Artenvielfalt

Dieser Bucheggberger Biologe warnt: «Nicht alles totspritzen»

In Hans Neerachers Garten spriesst das Unkraut. Es bietet wichtigen Lebensraum für Mensch und Tier.

In Hans Neerachers Garten spriesst das Unkraut. Es bietet wichtigen Lebensraum für Mensch und Tier.

Der Bucheggberger Biologe Hans Neeracher appelliert an Gartenbesitzer, mehr für die Biodiversität zu tun. Und er setzt sich für die spärlich gewordenen Hochstamm-Obstbäume ein. Aber eigentlich geht es ihm um viel mehr.

Wir treffen Hans Neeracher in seinem Garten in Kyburg-Buchegg. Es ist ein Ort voller Vielfalt. 27 verschiedene invasive Kräuter wachsen da unter dem mächtigen Nussbaum, dazu Erdbeeren, Brombeeren und Tomaten. Tatkräftig unterstützt wird der Biologe bei der Gartenpflege von einem Flüchtling aus Kurdistan, den er bei sich aufgenommen hat.

Ihr Garten bietet Lebensraum für diverse Arten. Im Bucheggberg aber sind viele Tiere nahezu verschwunden, etwa der Laubfrosch, die Gelbbauchunke oder die Kreuzkröte. Wie konnte es so weit kommen?
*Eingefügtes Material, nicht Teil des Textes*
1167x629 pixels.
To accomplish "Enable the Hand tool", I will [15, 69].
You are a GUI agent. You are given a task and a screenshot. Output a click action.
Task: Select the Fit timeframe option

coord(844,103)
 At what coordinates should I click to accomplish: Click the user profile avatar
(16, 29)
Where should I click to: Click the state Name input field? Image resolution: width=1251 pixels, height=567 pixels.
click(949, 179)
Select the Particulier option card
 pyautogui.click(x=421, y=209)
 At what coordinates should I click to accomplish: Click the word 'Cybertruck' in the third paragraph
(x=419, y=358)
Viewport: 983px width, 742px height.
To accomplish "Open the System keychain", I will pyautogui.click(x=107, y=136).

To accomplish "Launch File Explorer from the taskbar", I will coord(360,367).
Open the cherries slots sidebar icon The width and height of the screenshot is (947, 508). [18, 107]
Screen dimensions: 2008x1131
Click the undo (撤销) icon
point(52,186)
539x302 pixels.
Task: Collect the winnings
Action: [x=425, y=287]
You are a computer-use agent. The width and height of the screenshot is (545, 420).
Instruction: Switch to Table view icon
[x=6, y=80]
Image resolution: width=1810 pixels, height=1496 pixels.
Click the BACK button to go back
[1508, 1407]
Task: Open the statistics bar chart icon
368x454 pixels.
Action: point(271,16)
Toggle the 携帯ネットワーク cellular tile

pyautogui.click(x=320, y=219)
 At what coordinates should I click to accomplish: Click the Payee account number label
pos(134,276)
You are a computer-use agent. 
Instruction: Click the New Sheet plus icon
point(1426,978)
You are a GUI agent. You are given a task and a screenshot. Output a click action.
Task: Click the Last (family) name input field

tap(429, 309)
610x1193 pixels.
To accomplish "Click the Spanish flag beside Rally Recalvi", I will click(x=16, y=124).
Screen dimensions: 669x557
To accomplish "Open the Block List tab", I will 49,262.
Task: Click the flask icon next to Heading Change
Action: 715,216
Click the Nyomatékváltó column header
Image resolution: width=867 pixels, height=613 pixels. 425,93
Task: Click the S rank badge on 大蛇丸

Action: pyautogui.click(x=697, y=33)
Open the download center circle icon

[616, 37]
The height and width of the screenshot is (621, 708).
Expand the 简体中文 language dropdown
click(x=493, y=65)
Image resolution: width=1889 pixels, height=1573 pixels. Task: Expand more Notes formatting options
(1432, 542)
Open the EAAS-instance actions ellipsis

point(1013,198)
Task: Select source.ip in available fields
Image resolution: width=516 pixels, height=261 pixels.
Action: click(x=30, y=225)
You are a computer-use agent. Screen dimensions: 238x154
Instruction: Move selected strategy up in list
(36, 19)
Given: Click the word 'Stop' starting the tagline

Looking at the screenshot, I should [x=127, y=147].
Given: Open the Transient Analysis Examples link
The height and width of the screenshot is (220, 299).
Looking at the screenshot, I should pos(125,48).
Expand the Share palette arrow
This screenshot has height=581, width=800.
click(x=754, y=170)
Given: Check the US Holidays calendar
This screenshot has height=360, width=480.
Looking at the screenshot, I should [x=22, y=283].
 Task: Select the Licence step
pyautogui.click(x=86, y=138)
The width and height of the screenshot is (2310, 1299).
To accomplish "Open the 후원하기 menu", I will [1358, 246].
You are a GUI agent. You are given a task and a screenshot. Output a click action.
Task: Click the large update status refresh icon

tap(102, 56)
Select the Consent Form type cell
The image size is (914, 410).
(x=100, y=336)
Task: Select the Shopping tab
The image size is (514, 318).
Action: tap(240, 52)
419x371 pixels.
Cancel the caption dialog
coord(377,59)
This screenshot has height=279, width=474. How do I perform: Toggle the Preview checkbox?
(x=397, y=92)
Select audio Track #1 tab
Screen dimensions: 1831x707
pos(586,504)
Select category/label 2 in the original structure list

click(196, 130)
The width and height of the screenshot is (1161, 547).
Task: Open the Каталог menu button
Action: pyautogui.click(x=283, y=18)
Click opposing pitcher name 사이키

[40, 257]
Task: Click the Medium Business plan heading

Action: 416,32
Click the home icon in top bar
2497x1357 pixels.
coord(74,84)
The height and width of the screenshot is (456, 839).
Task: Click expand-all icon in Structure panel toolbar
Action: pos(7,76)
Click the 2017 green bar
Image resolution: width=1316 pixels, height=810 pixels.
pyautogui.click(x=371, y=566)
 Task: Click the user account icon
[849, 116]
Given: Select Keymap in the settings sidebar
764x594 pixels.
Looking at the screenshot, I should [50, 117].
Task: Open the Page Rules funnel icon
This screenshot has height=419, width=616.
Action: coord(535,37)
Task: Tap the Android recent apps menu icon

Hans Neeracher: Das Biotop für diese Tiere verschwindet allmählich. Den Balzruf des Laubfroschs zum Beispiel hört man kaum mehr. Er braucht Wassergräben sowie Bäume und Gebüsche zum Hinaufklettern. Im Limpachtal gab es bis vor der Melioration 1942 viele offene Abzugsgräben. Das war zusammen mit den nötigen Bäumen und Sträuchern ein ideales Biotop. Auch das Mühletal mit seinen alten Bewässerungsgräben war ein Lebensraum für Amphibien, etwa für die Ringelnatter.

Auch der Gesang von Vögeln wie Wiedehopf, Wendehals oder Steinkauz ist verklungen.

Viele Tiere erfroren im harten Frost von 1963. Der Steinkauz verschwand zusammen mit den Hochstammanlagen. Das Roden von Obstbäumen wurde damals vom Bund finanziell unterstützt. So etwas ist heute kaum mehr vorstellbar.

Hochstammobstbäume sind schön anzusehen, aber ihre Anzahl ist stark zurückgegangen.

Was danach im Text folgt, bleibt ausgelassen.